- Opening Delimiter -

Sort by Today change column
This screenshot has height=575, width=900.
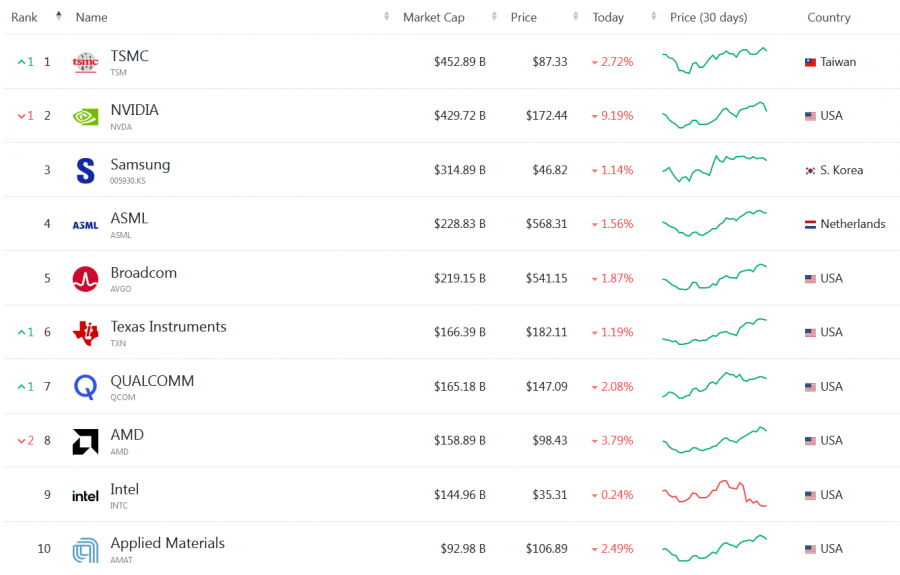(608, 17)
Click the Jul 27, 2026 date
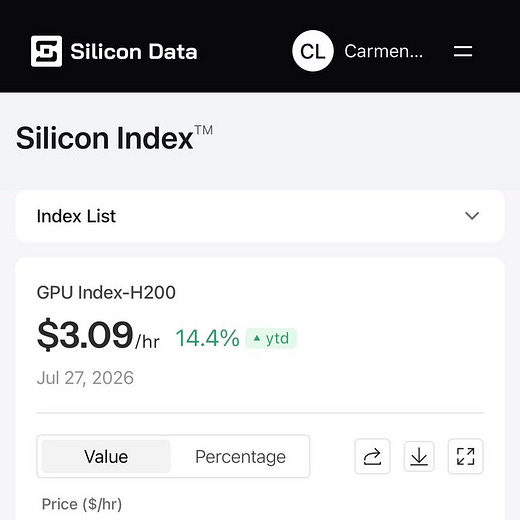The image size is (520, 520). coord(85,378)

- Closing Delimiter -

**Your assignment**
Please give the entries again word for word, without any pictures.

**Response below**
Sort by Today change column
This screenshot has height=575, width=900.
(608, 17)
Click the Jul 27, 2026 date
The image size is (520, 520). coord(85,378)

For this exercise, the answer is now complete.